Fetal gonadal development is essential for adult reproductive health. Experimental studies strongly suggest that maternal use of mild analgesics (e.g. paracetamol and non-steroidal anti-inflammatory drugs (NSAIDs)) during pregnancy affect fetal gonadal development with possible severe reproductive repercussions.
In rodents, paracetamol and NSAIDs administered in therapeutic doses in early and mid-pregnancy are endocrine disruptive in the fetus causing reduced prostaglandin synthesis and delayed transition from germ cell mitosis to meiosis resulting in fetal germ cell apoptosis in both female and male gonads. Female offspring were born with reduced ovarian weight and concerning reduction (40-50%) in number of ovarian follicles. Females are born with a defined number of follicles that depletes throughout their reproductive lifespan, inevitably leading to menopause. Establishment of the primordial follicle pool during fetal life is therefore essential for female reproductive health and disruption of this process has important and lasting consequences. Although spermatogenesis is not restricted to fetal life, essential aspects of male gonadal development are tightly regulated in utero and in rodents exposure to mild analgesics causes decreased testosterone production and decreased fertility in male offspring.
In adulthood, exposed animals exhibited longer time to conceive and gave birth to fewer pubs per litter compared with controls. Furthermore, studies of rodents suggest that in both males and females, adverse reproductive effects are passed on to the next generation indicating altered genetic programming, i.e. epigenetic changes.

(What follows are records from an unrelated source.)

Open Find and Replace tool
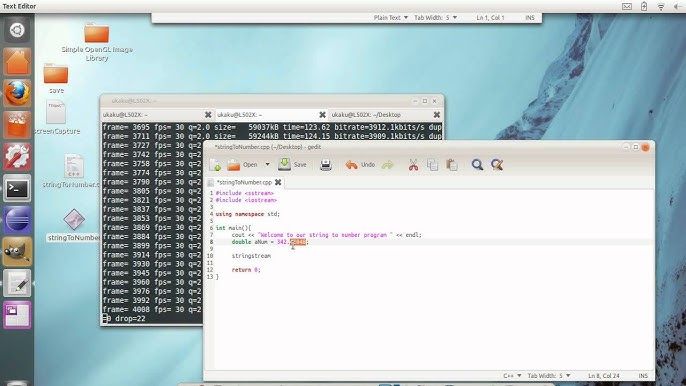The image size is (686, 386). point(497,165)
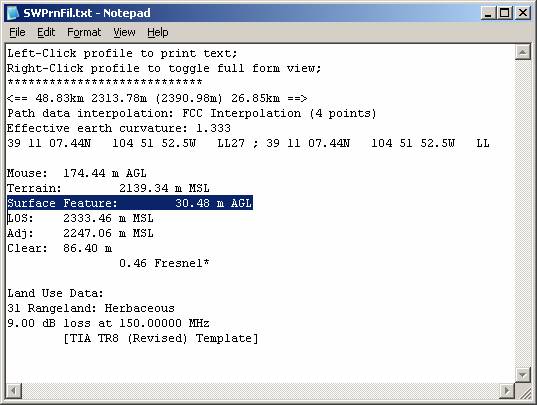Image resolution: width=537 pixels, height=405 pixels.
Task: Open the Help menu
Action: (158, 33)
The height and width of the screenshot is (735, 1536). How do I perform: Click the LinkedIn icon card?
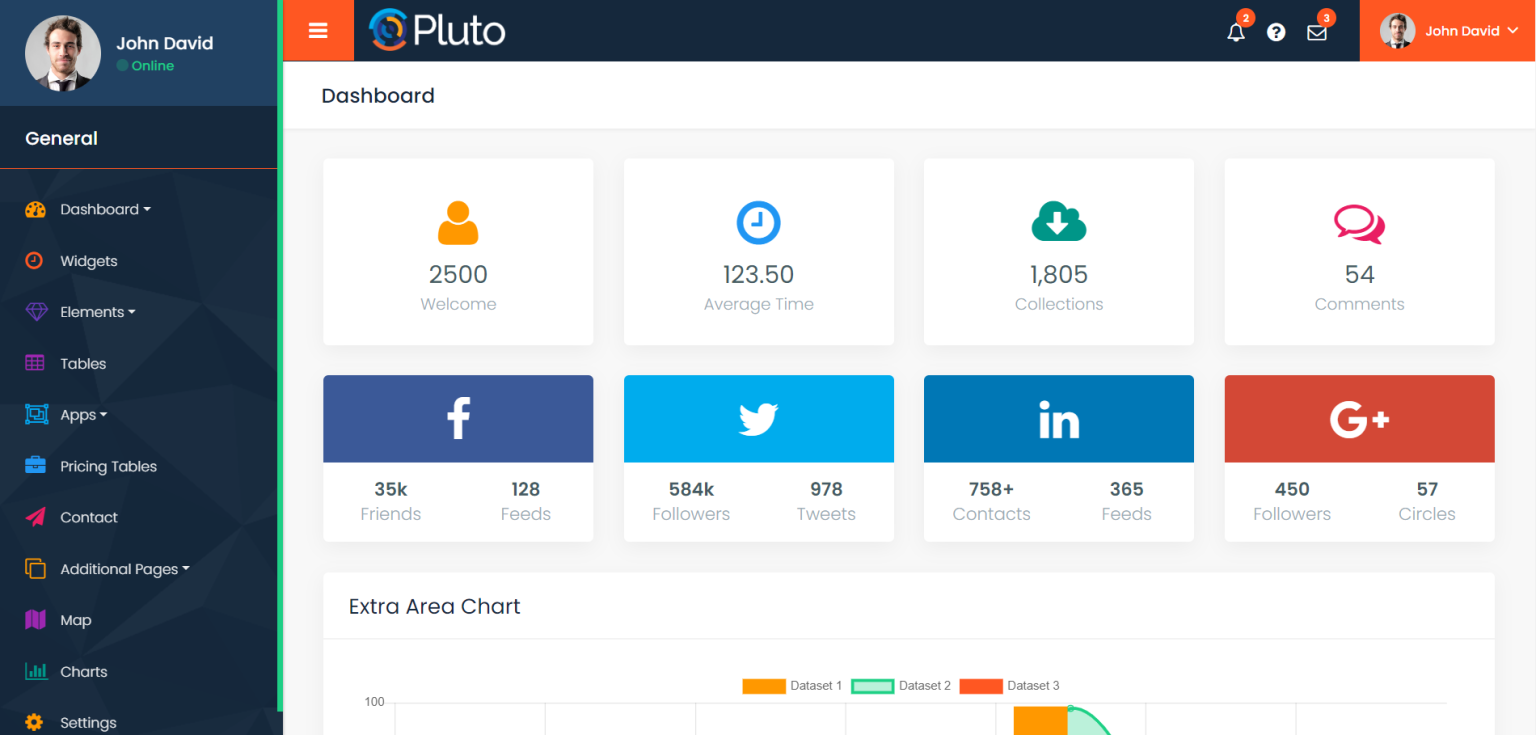1059,418
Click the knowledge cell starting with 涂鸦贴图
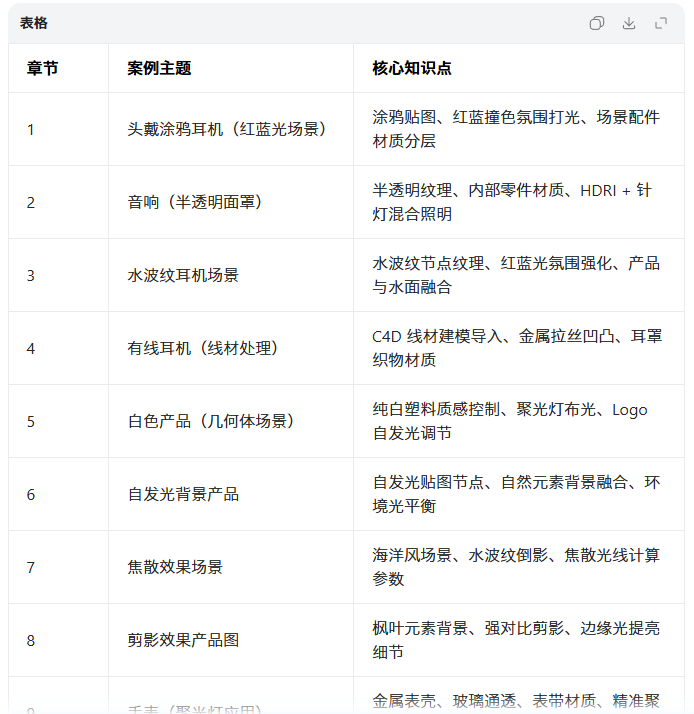 [515, 129]
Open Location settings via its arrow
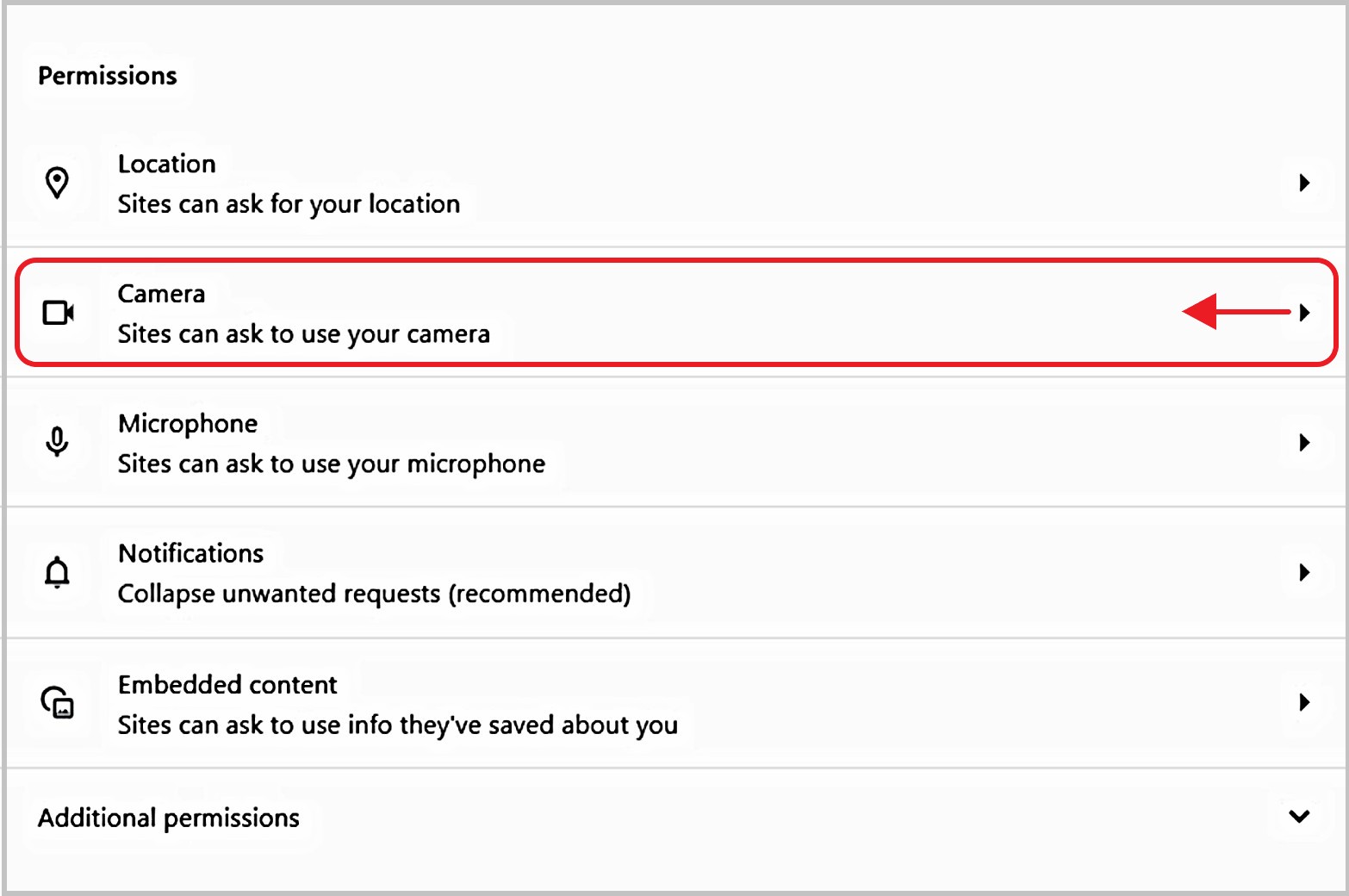This screenshot has width=1349, height=896. coord(1304,183)
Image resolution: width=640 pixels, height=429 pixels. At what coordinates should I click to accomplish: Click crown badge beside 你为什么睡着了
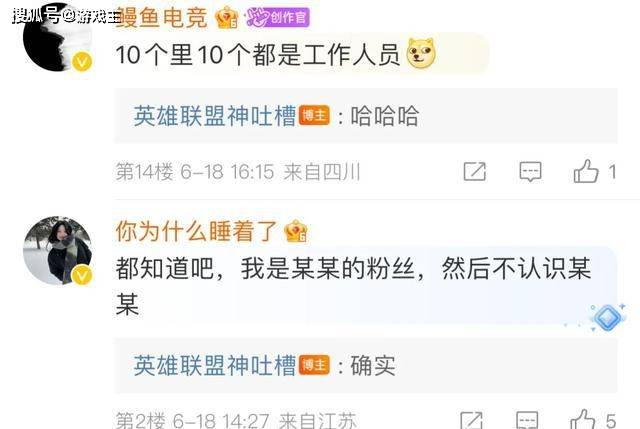[x=296, y=231]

Analgesics are sold over the counter and up to 56% of pregnant women use mild analgesics during pregnancy. The bioavailability of acetaminophen is high (app. 90%), and the reactive metabolite passes freely over the placenta to the fetus.
Declining fertility has become a growing problem in developing countries, potentially resulting in severe socioeconomic challenges.

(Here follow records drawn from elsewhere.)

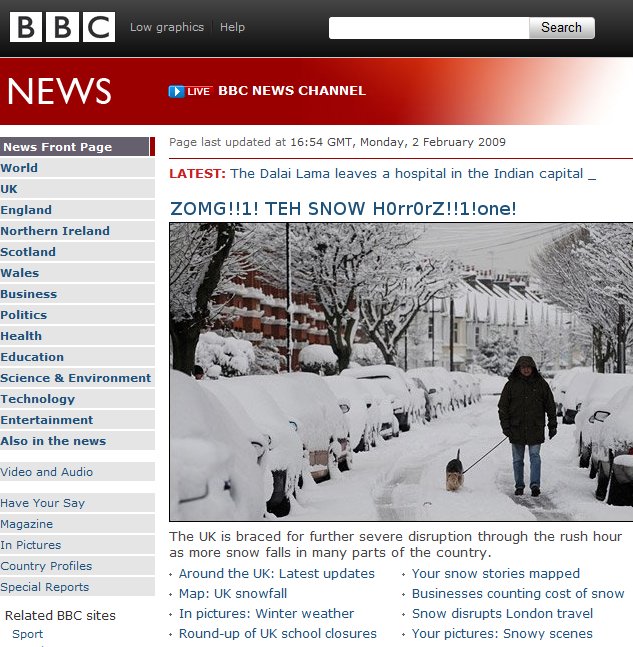Select the News Front Page tab

click(x=77, y=147)
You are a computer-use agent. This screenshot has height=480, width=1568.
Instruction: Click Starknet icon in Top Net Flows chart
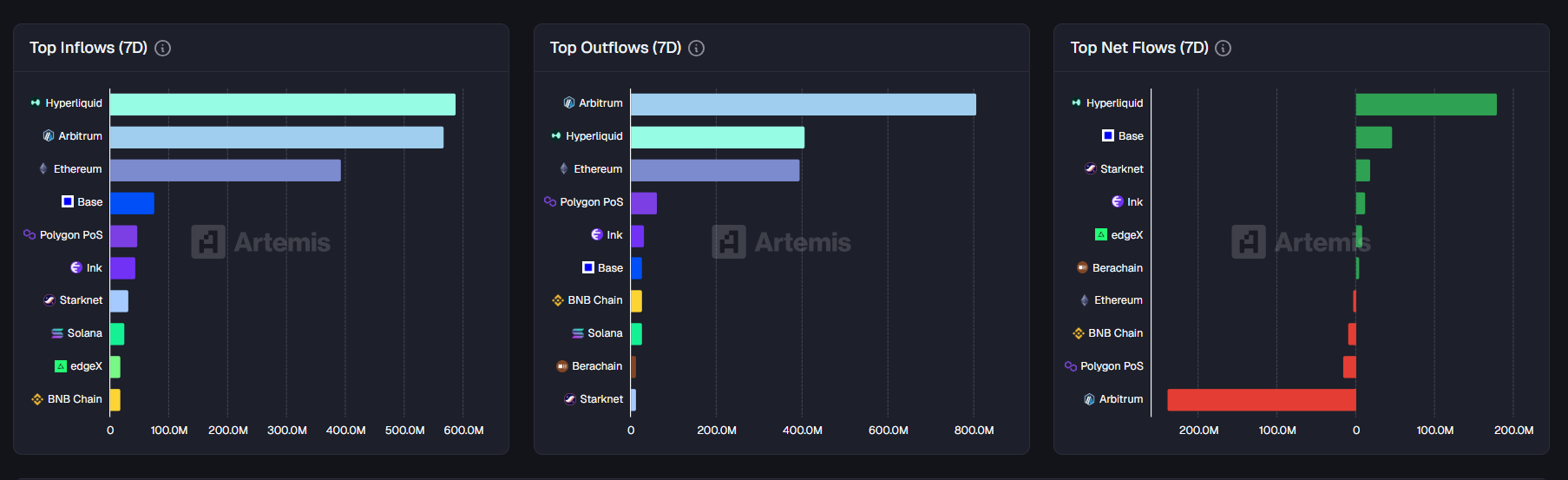coord(1090,168)
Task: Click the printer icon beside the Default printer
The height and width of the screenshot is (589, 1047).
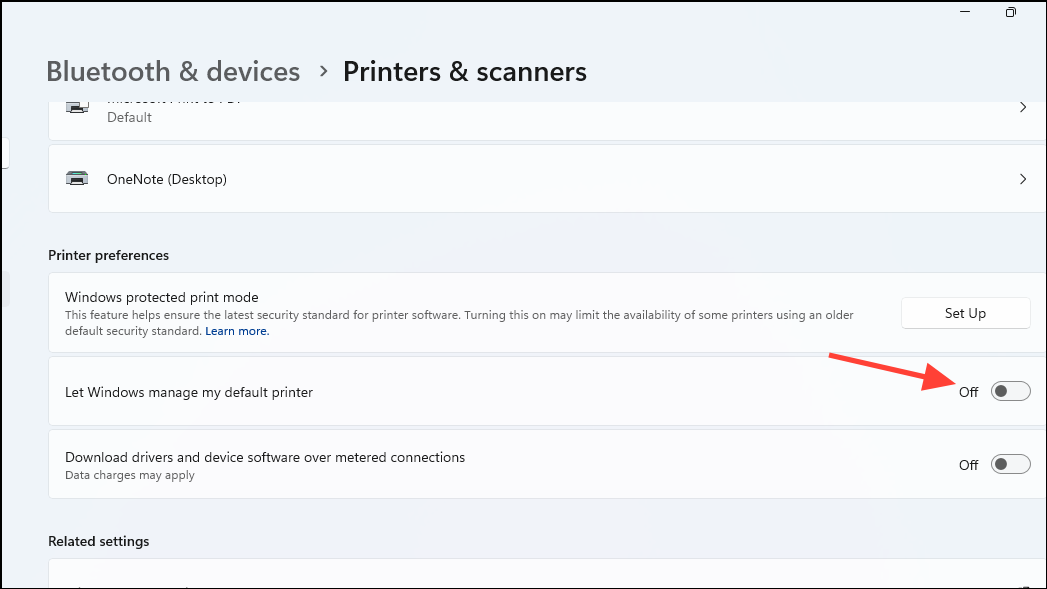Action: (x=76, y=108)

The anogenital distance (AGD) is defined as the distance from the anus to genital tubercle and is strongly affected by androgens in fetal life resulting in a longer AGD in males than in females.
The AGD has shown to be a sensitive marker of androgen exposure in fetal life, and remains the most sensitive parameter when evaluating prenatal exposure to endocrine disruptive environmental agents. Therefore, AGD has been identified as an endpoint in the US Environmental Protection Agency guidelines for reproductive toxicity studies.

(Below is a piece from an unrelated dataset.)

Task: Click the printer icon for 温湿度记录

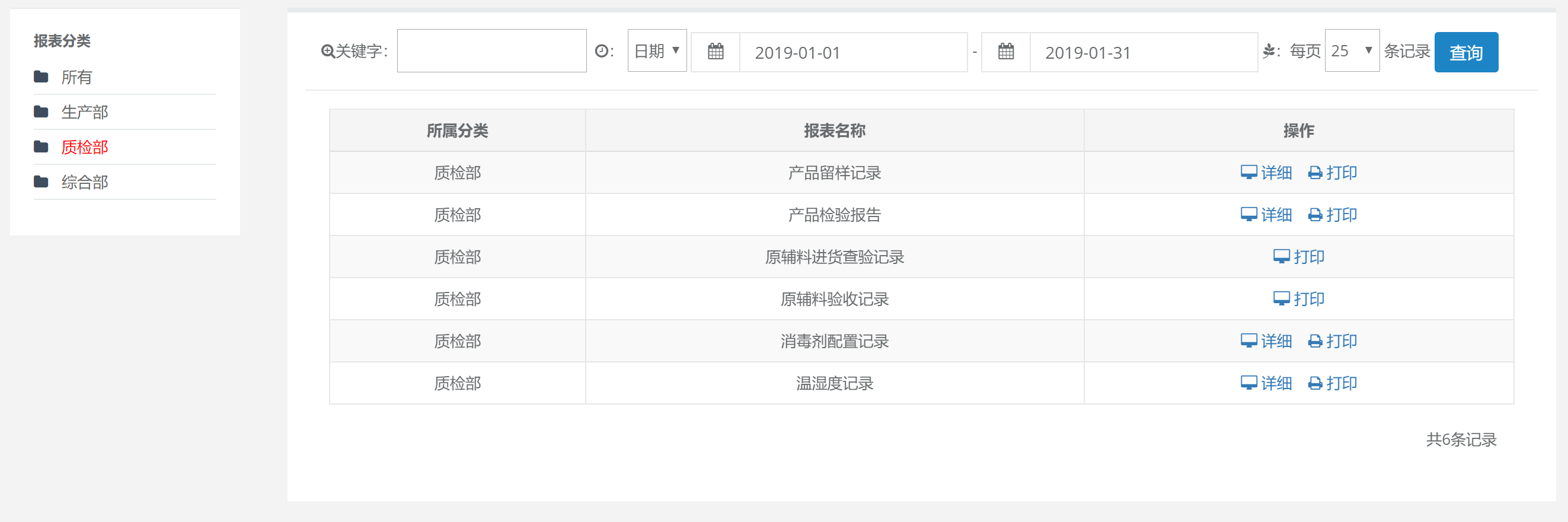Action: [x=1315, y=384]
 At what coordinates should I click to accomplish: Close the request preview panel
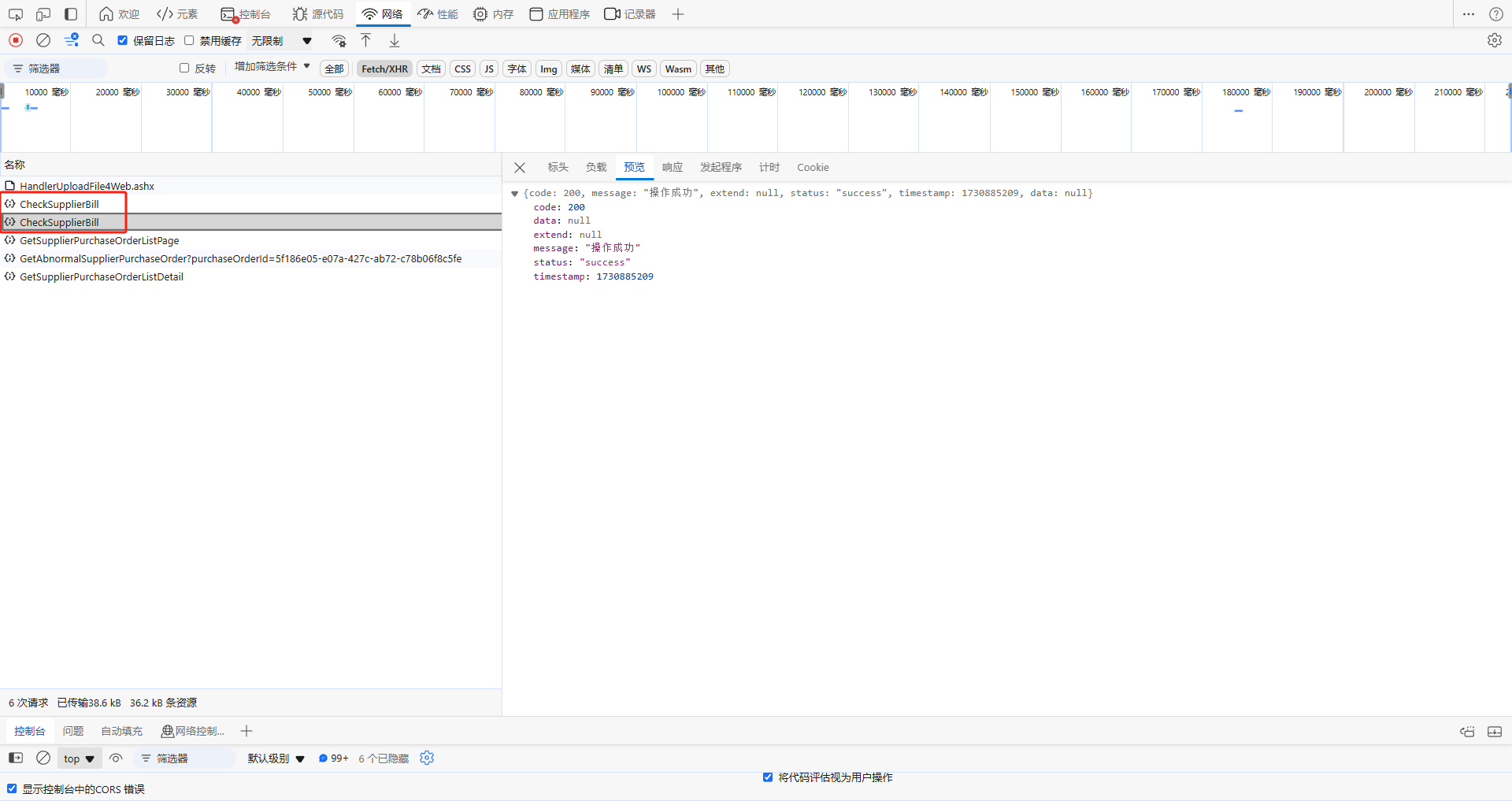(x=520, y=168)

In humans, use of mild analgesic during the first and second trimester was associated with reduced male AGD, congenital cryptorchidism and hypospadias suggestive of insufficient androgenic action. In male infants born with hypospadias, the reduction in AGD can be seen as early as in the third trimester where fetal AGD is below the fifth percentile compared to normative fetal AGD data. Thus, fetal AGD may assist in early detection of insufficient androgenic action and genital abnormalities.
In adult life, consequences can be impaired testosterone production, sub- and infertility as well as testis cancer.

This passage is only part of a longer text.